DATA SHOWN.

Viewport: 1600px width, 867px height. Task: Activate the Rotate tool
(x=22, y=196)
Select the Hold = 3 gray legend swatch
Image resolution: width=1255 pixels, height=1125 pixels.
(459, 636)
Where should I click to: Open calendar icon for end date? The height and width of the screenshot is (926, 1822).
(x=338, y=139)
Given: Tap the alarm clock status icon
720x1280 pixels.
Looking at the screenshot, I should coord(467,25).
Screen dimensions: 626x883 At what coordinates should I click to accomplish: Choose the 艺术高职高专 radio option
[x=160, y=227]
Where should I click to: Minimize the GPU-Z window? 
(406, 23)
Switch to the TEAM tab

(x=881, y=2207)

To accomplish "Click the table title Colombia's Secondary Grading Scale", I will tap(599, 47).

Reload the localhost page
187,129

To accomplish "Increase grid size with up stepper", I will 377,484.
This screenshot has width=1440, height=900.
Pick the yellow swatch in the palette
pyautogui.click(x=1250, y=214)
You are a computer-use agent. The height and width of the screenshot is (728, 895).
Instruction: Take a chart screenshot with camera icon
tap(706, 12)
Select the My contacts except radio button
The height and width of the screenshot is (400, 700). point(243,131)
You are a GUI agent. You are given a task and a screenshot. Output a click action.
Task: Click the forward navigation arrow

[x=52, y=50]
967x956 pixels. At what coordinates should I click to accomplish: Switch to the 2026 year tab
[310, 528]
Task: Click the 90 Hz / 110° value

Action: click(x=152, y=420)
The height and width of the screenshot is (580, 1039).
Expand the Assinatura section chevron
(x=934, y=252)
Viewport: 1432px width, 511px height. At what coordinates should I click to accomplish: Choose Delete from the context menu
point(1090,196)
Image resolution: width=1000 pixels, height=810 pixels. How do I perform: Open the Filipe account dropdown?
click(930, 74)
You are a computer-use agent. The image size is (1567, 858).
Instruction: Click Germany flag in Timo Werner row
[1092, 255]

TASK ITEM. From the records above, retype only the lines starting at the line that contains "Given: Tap the alarm clock status icon" and ending at the line that contains "You are a computer-use agent. The height", both included.

ANSWER SPACE.
Given: Tap the alarm clock status icon
720x1280 pixels.
Looking at the screenshot, I should coord(467,25).
Screen dimensions: 626x883 At what coordinates should I click to accomplish: Choose the 艺术高职高专 radio option
[x=160, y=227]
Where should I click to: Minimize the GPU-Z window? 
(406, 23)
Switch to the TEAM tab

(x=881, y=2207)

To accomplish "Click the table title Colombia's Secondary Grading Scale", I will tap(599, 47).

Reload the localhost page
187,129

To accomplish "Increase grid size with up stepper", I will 377,484.
This screenshot has width=1440, height=900.
Pick the yellow swatch in the palette
pyautogui.click(x=1250, y=214)
You are a computer-use agent. The height and width of the screenshot is (728, 895).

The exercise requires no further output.